Les légumineuses ont un indice glycémique faible, ce qui signifie qu'elles libèrent du glucose dans le sang lentement et régulièrement. Cela fournit une énergie soutenue sans les accidents associés au riz blanc, au pain ou aux aliments sucrés. Pour quiconque gère le sucre sanguin, soutient la santé cardiaque, ou vise une énergie constante tout au long de la journée, les légumineuses sont un choix exceptionnel. Ils sont également parmi les ingrédients les plus abordables et polyvalents disponibles. Vous pouvez les utiliser dans les soupes, salades, ragoûts, trempettes, burgers, et même les produits cuits. En faisant des légumineuses une partie régulière de votre choix de hydrates de carbone quart-plat, vous augmentez naturellement votre apport de folate, de fer, de magnésium, de potassium et de fibres solubles.
Comprendre la méthode du quart de la plaque et le placement des légumineuses
La méthode de quart de plaque a été popularisé par la Harvard T.H. Chan School of Public Health et a été adoptée par les professionnels de la nutrition dans le monde entier parce qu'elle simplifie le contrôle des portions sans nécessiter de calculs complexes. Vous remplissez la moitié de votre assiette de légumes non étoilés, un quart de protéines maigres, et un quart de grains entiers ou de légumes féculents. Les légumineuses sont uniques parce qu'elles chevauchent les catégories de protéines et de glucides.
Pour un équilibre optimal, couplez les légumineuses avec une source de protéines de haute qualité dans le quart adjacent. Cela pourrait être poisson, volaille, oeufs ou tofu. Si vous suivez un régime à base de plantes, combinez les légumineuses avec des grains entiers tels que quinoa, riz brun ou millet pour créer un profil complet d'acides aminés. La moitié de votre assiette végétale devrait inclure une variété colorée de verts feuillus, légumes crucifères et autres choix non-étourdi. Cette combinaison ajoute texture, micronutriments, et antioxydants qui soutiennent la santé globale.
Types de légumineuses et leurs avantages uniques
Chaque variété apporte un profil nutritionnel légèrement différent et une personnalité culinaire à votre assiette. Comprendre ces différences vous aide à choisir la bonne légumineuses pour chaque repas.
Lentilles
Les lentilles rouges, vertes, brunes et noires offrent différentes saveurs et textures. Les lentilles rouges se décomposent en une consistance crémeuse idéale pour les soupes et les dalons, tandis que les lentilles vertes et brunes tiennent leur forme pour les salades et les plats de côté.

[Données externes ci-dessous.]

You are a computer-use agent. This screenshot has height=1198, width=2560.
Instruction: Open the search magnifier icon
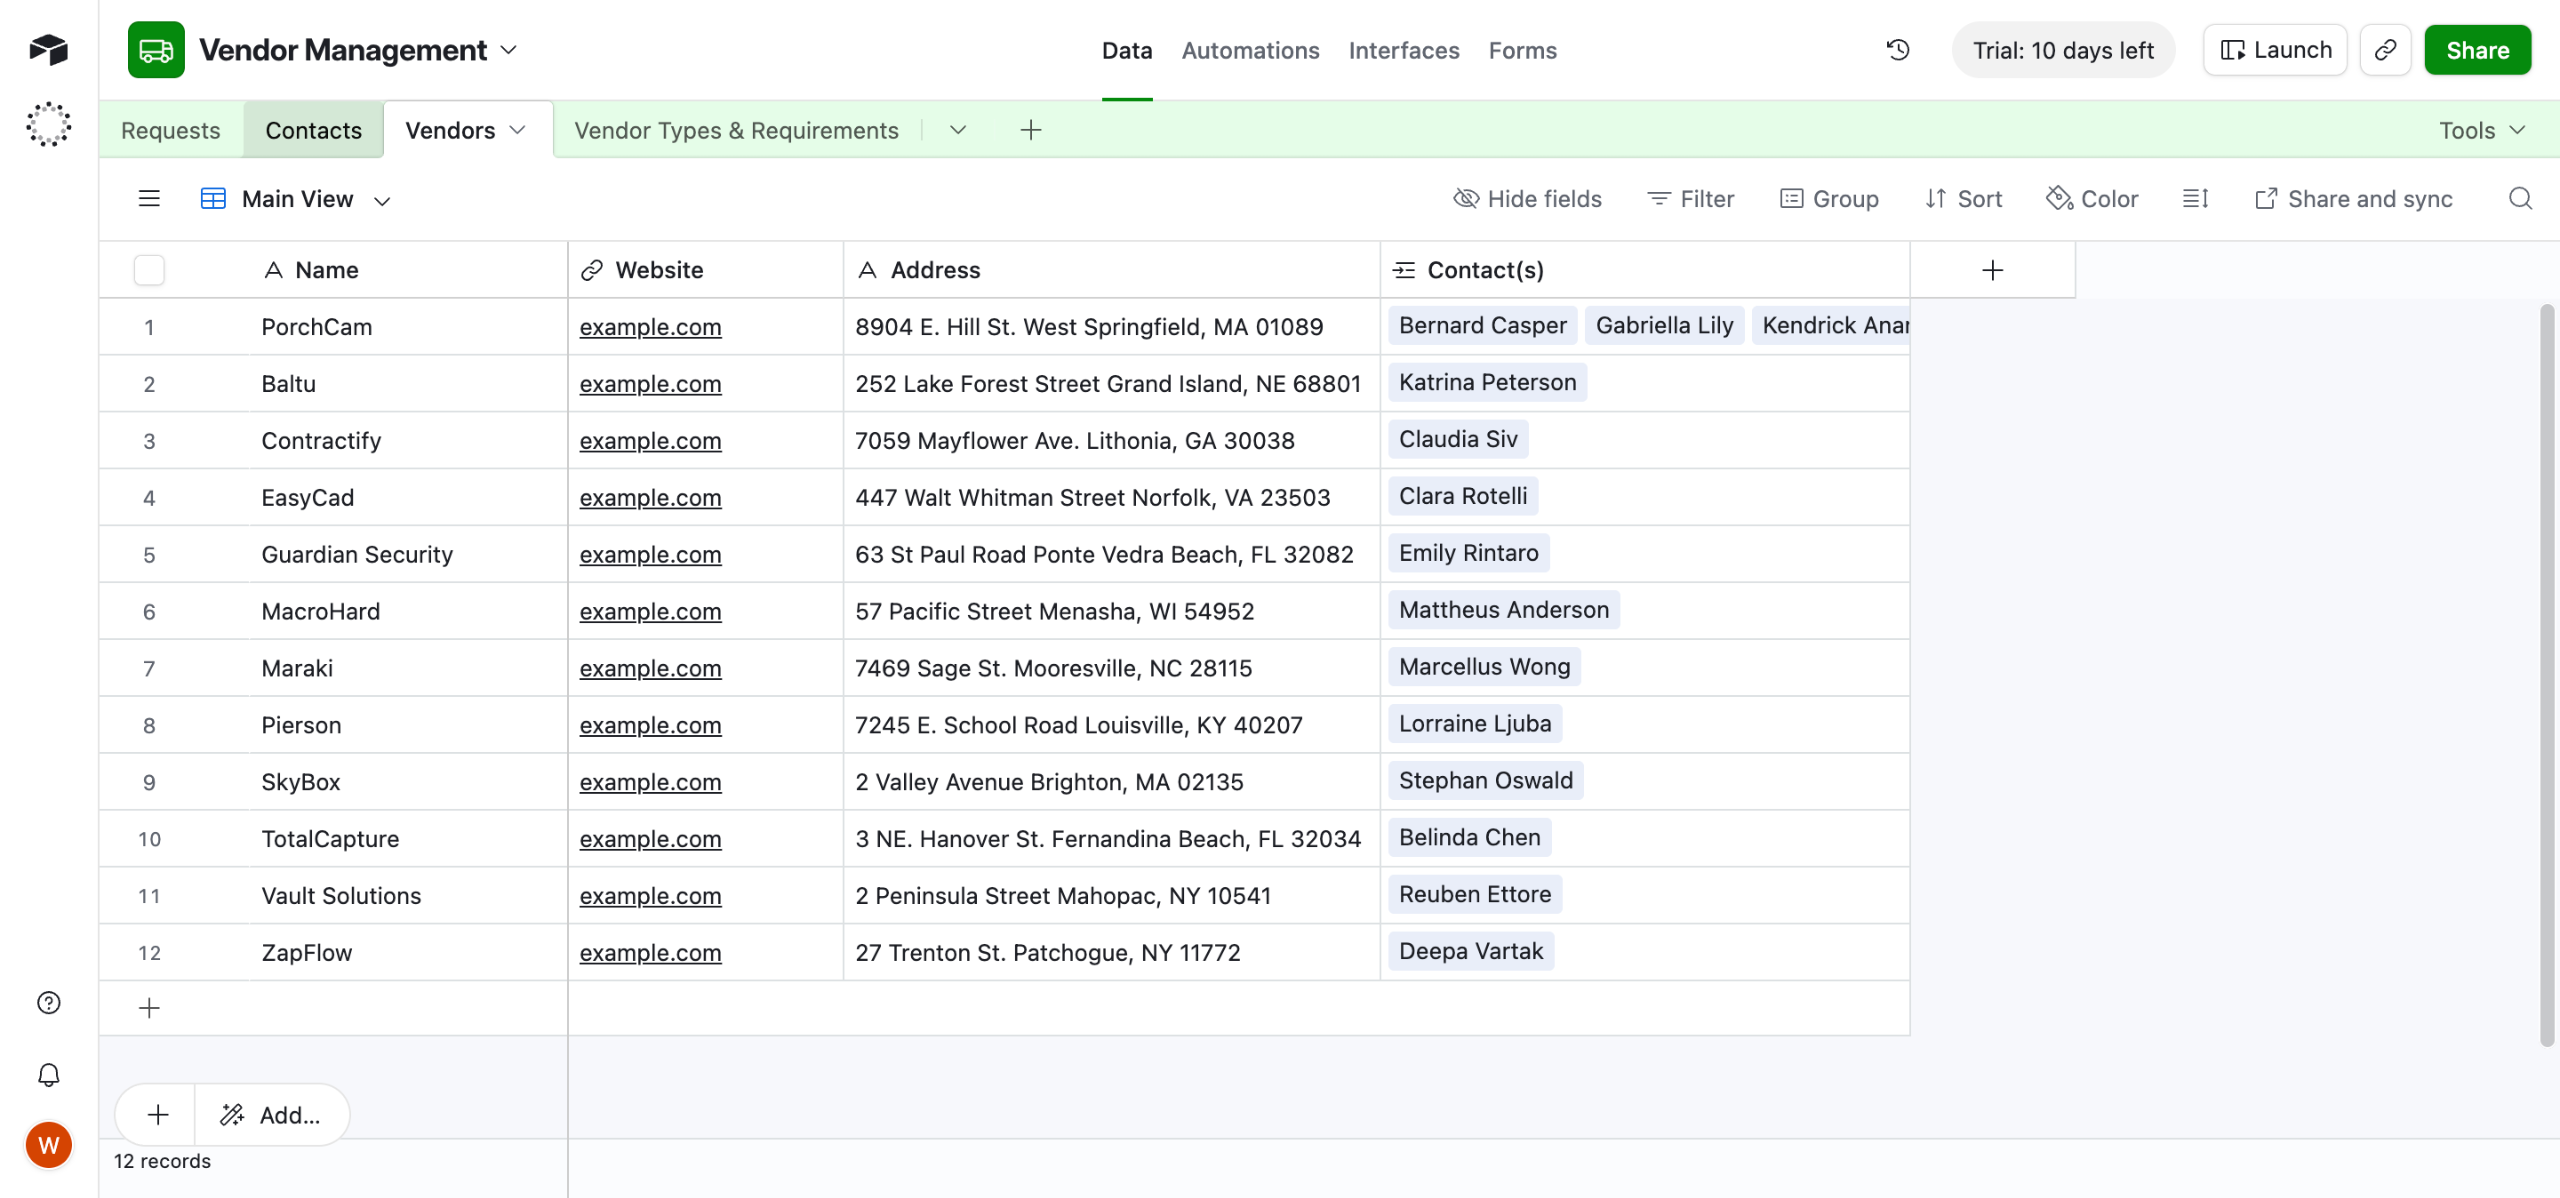coord(2520,199)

Les lentilles sont riches en folate et en fer, ce qui les rend excellents pour la santé cardiaque et la production de globules rouges.

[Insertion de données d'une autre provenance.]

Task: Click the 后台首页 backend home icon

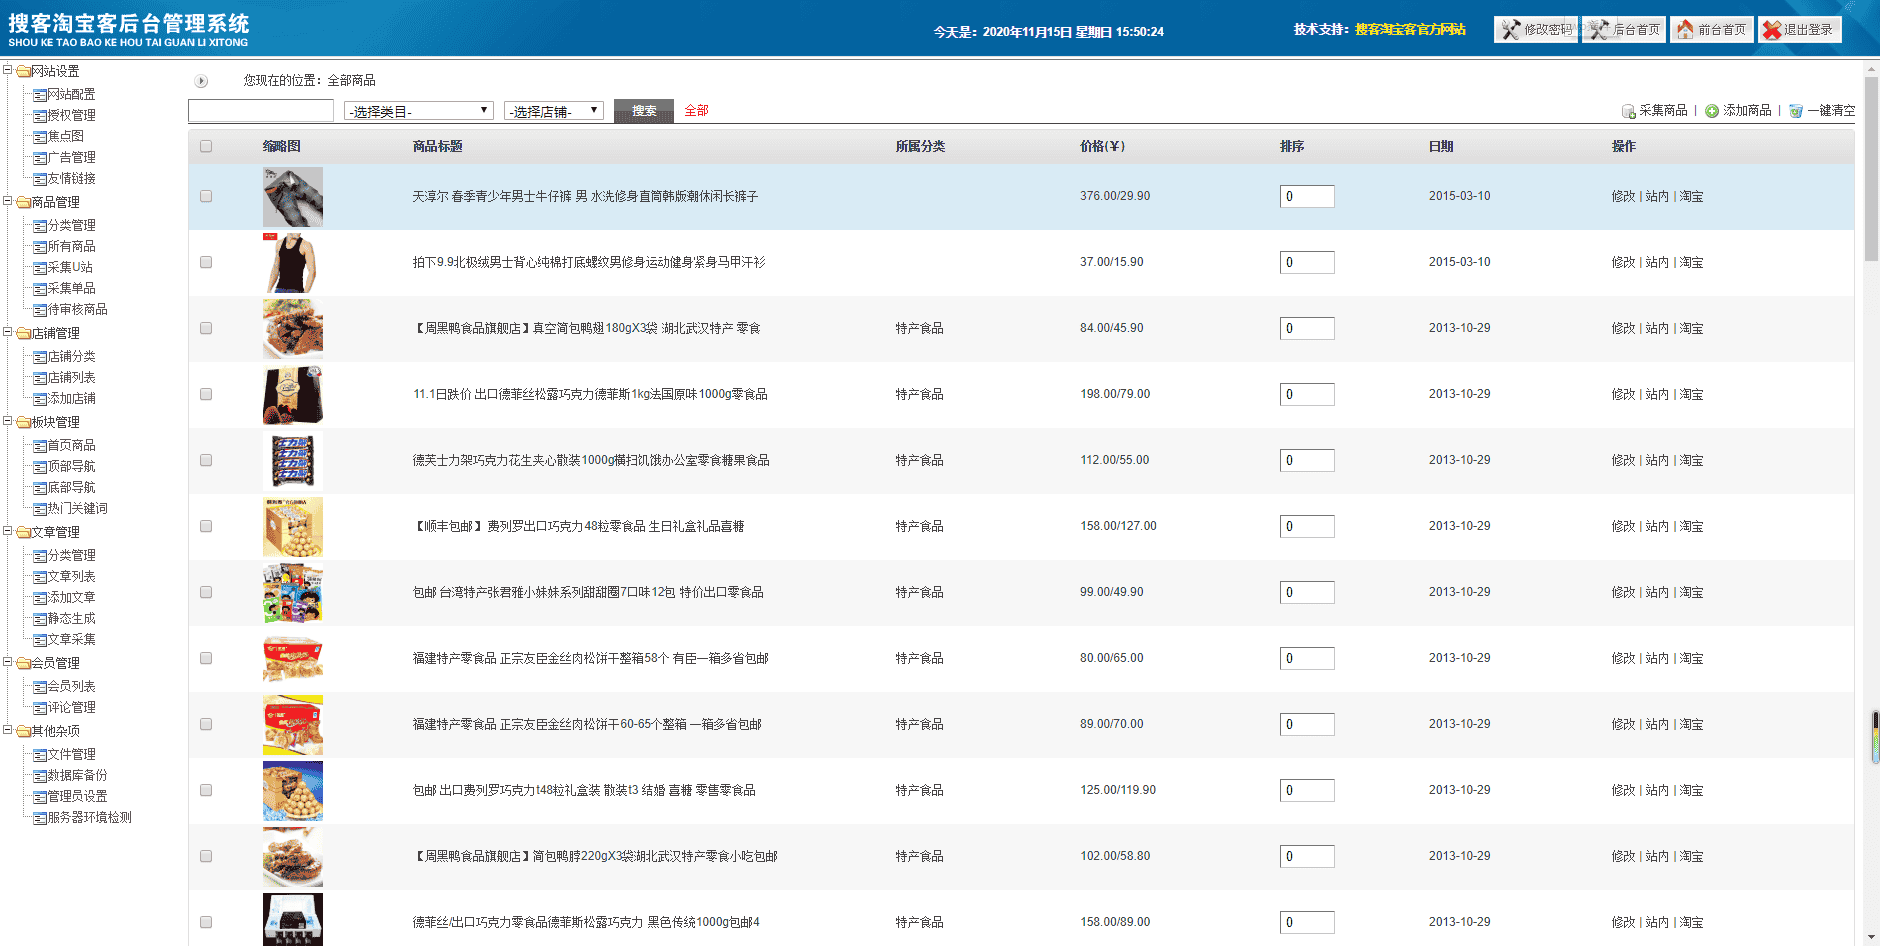Action: 1623,29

Pois chiches (haricots garbanzo)
Les pois chiches sont l'une des légumineuses les plus polyvalentes. Ils tiennent bien leur forme pendant la cuisson et travaillent dans tout, des salades aux ragoûts. Les pois chiches rôtis font un snack croquant et satisfaisant, tandis que les pois chiches en purée deviennent des tartines d'hummus ou de sandwich. Les pois chiches sont riches en manganèse, en fibres et en folate. Leur saveur douce et texture ferme en font un agrafe de garde-manger fiable.
Haricots noirs
Les haricots noirs sont emballés avec des anthocyanes, les mêmes antioxydants que ceux des bleuets et des mûres. Ils fournissent également du magnésium, qui soutient la fonction musculaire et la régulation de la pression artérielle. Leur texture crémeuse et la saveur terreuse s'accordent bien avec les plats latino-américains tels que les tacos, les bols de burrito et la soupe de haricots noirs.
Haricots du rein
Les haricots rognons sont une excellente source de cuivre, de manganèse et de molybdène. Leur texture ferme les rend idéales pour les salades de chili, de haricots et de riz.
Haricots de pinto
Les haricots pinto sont populaires dans les haricots refried, ragoûts et la cuisine mexicaine. Ils sont riches en thiamine et molybdène, et leur saveur douce absorbe bien les épices. Quand cuits, les haricots pinto développent une texture crémeuse qui fonctionne bien dans les soupes et les casseroles.
Fendeur de pois
Les pois fendus sont une excellente source de fibres solubles, ce qui aide à réduire le cholestérol LDL. Ils se décomposent facilement en soupes et purées lisses. Les pois fendus verts et jaunes sont interchangeables dans la plupart des recettes, avec des pois jaunes offrant une saveur légèrement plus douce.
Soja (Édamame)
Les haricots sont uniques parmi les légumineuses car ils fournissent des protéines complètes, ce qui signifie qu'ils contiennent tous les acides aminés essentiels en quantités adéquates. Edamame, qui sont de jeunes soja, sont excellents pour la santé osseuse en raison de leur teneur élevée en calcium et en vitamine K. Vous pouvez les manger à la vapeur comme un en-cas ou les ajouter aux frites et salades.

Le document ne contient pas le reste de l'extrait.